Prospek Emas Antam 16 Juli 2026: Potensi Naik ke Rp2,67 Juta

Ilustrasi Emas Antam. (FOTO:NET)
Kamis, 16 Juli 2026 | 10:59:30 WIB

JAKARTA - Nilai jual emas batangan produksi PT Antam Tbk (ANTM) diproyeksikan bakal mengalami pergerakan yang naik turun pada sesi perdagangan Kamis, 16 Juli 2026.

"Jika mengalami koreksi, kemungkinan support pertama logam mulia (emas Antam) di Rp 2.635.000 per gram.

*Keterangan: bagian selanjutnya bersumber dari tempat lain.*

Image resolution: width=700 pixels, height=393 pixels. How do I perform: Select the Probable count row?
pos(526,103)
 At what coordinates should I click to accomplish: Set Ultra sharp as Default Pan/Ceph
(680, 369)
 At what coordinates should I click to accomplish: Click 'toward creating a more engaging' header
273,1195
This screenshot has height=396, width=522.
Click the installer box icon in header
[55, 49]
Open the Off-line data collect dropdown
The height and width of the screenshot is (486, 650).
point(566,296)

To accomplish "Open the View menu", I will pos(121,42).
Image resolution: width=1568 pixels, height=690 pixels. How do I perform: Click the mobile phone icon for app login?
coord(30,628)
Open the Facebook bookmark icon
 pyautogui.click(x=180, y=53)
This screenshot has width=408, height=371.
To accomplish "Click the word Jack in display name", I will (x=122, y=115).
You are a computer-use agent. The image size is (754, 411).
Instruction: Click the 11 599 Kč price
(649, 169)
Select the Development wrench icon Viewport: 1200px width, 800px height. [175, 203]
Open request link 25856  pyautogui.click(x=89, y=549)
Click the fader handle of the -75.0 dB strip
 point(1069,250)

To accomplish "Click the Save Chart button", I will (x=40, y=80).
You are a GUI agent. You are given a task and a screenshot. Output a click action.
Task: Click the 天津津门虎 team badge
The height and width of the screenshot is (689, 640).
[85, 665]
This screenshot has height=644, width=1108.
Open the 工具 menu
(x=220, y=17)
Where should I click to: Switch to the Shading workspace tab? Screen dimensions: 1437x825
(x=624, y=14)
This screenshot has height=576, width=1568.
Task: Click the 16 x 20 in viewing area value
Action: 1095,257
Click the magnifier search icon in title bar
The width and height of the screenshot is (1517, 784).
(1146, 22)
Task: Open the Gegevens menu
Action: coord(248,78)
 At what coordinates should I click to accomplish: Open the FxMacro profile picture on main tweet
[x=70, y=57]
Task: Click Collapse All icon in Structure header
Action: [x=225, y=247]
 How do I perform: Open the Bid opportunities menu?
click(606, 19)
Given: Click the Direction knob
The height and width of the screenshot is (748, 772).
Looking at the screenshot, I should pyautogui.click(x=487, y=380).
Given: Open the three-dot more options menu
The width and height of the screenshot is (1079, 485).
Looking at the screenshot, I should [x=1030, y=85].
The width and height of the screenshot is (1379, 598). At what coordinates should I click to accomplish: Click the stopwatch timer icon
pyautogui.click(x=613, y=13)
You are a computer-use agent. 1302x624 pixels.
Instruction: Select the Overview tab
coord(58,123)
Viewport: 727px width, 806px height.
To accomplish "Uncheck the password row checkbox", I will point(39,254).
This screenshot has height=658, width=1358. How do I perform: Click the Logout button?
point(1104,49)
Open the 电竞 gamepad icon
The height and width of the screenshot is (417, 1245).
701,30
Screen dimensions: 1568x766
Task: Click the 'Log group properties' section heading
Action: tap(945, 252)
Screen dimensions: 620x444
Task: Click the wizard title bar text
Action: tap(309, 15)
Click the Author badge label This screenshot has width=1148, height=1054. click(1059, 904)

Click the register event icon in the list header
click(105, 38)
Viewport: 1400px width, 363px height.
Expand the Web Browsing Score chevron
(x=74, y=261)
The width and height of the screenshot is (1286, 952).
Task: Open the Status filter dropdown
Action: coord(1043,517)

Apabila kembali melemah, level support kedua (harga emas Antam) di Rp 2.570.000 per gram," ungkap Direktur PT Traze Andalan Futures, Ibrahim Assuaibi dalam keterangannya, dikutip pada Rabu (15/7/2026).

Akan tetapi, Ibrahim pun memproyeksikan nilai jual emas Antam (ANTM) mempunyai kans untuk merangkak naik menuju tingkat resistance pertama pada angka Rp 2.675.000 per gram.

"Kalau seandainya logam mulia kembali menguat, resistance kedua di Rp 2.800.000 per gram," paparnya.

Berdasarkan pemantauan lewat situs resmi Logam Mulia, nilai jual emas Antam (ANTM) pada hari ini melonjak senilai Rp 20.000 menjadi Rp 2.635.000 per gram.

Pada hari sebelumnya, yakni Selasa (14/7/2026), nilai jual emas Antam (ANTM) sempat merosot sebesar Rp 20.000 menuju posisi Rp 2.615.000 per gram.

Sepanjang periode tahun 2026, nilai komoditas emas Antam (ANTM) masih membukukan pertumbuhan sebesar 6,71%.

Faktor penentunya adalah pada tanggal 1 Januari yang lalu, nilai jual emas Antam (ANTM) terpantau masih berada di angka Rp 2.488.000 per gram.

Sementara itu, rekor nilai tertinggi sepanjang sejarah (all time high/ATH) untuk komoditas emas Antam (ANTM) menyentuh level Rp 3.168.000 per gram yang terjadi pada tanggal 29 Januari 2026.

Di sisi lain, nilai transaksi beli kembali atau buyback dari emas Antam (ANTM) pada hari Rabu (15/7/2026) turut melesat sebanyak Rp 30.000 menuju angka Rp 2.382.000 per gram.

Proses transaksi pelepasan aset ini dikenakan potongan pungutan pajak yang selaras dengan ketentuan Peraturan Menteri Keuangan (PMK) No 34/PMK.10/2017.

Aksi pelepasan kembali emas batangan ke pihak Antam (ANTM) dengan jumlah nominal di atas Rp 10 juta bakal dibebani Pajak Penghasilan (PPh) 22 sebesar 1,5% untuk pemilik Nomor Pokok Wajib Pajak (NPWP) serta 3% untuk yang non-NPWP.

Beban PPh 22 untuk aktivitas transaksi buyback tersebut akan dipotong secara langsung dari total dana buyback yang diterima.

Melirik daftar nilai jual pecahan emas batangan sebelum penambahan komponen pajak yang dipublikasikan pada situs Logam Mulia Antam (ANTM) per hari Rabu (15/7/2026):

Ukuran Emas Antam 0,5 gram: Rp 1.367.500

Ukuran Emas Antam 1 gram: Rp 2.635.000

Ukuran Emas Antam 2 gram: Rp 5.210.000

Ukuran Emas Antam 3 gram: Rp 7.790.000

Ukuran Emas Antam 5 gram: Rp 12.950.000

Ukuran Emas Antam 10 gram: Rp 25.845.000

Ukuran Emas Antam 25 gram: Rp 64.487.000

Ukuran Emas Antam 50 gram: Rp 128.895.000

Ukuran Emas Antam 100 gram: Rp 257.712.000

Ukuran Emas Antam 250 gram: Rp 644.015.000

Ukuran Emas Antam 500 gram: Rp 1.287.820.000

Ukuran Emas Antam 1.000 gram: Rp 2.575.600.000

Mengenai regulasi potongan pungutan pajak untuk aktivitas pembelian emas batangan yang selaras dengan PMK No 34/PMK.10/2017, setiap pembeli dibebani PPh 22 sebesar 0,45% bagi pemilik NPWP serta 0,9% bagi yang non-NPWP.

Tiap-tiap proses transaksi pembelian produk emas batangan akan disertai dengan lembar bukti pemotongan pajak PPh 22.